Researchers at Morphisec discovered a malicious campaign in which attackers are distributing the StealC V2 infostealer through infected files for the Blender 3D editor, uploading the malware to marketplaces like CGTrader.

Blender's Vulnerability Surface

Blender is a popular open-source project for creating 3D graphics. The software supports execution of Python scripts for automation, creating custom interface panels, add-ons, configuring rendering processes, and integration into development pipelines.

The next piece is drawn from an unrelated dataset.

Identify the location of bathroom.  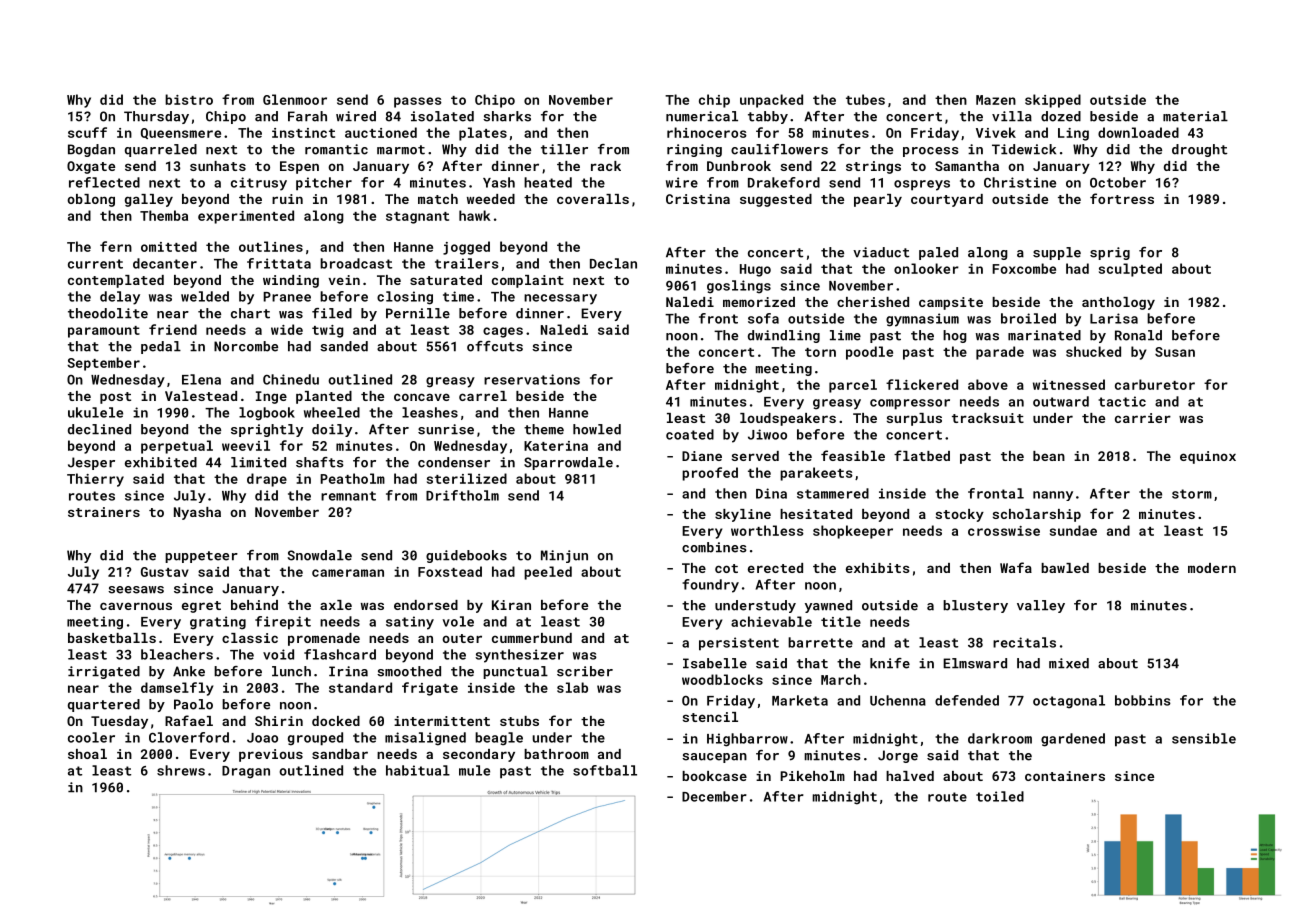
(556, 754).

If the Auto Run function is enabled, opening a file with a character rig can automatically load facial animation controls and custom panels with the necessary buttons and sliders. Despite the risks, users often enable this option for convenience.

Attack Chain

Per Morphisec specialists, the attacks use malicious .blend files with embedded Python code that loads a malware loader from a Cloudflare Workers domain. This loader then downloads a PowerShell script, which fetches two ZIP archives from the attackers' infrastructure—ZalypaGyliveraV1 and BLENDERX.

The archives are unpacked in the %TEMP% folder and create LNK files in the startup directory for persistence. After that, two payloads are deployed: the StealC infostealer and an auxiliary Python stealer, which likely serves as a backup solution.

StealC V2 Capabilities

This campaign uses the latest modification of the StealC version 2 stealer, which was previously analyzed by Zscaler experts earlier this year.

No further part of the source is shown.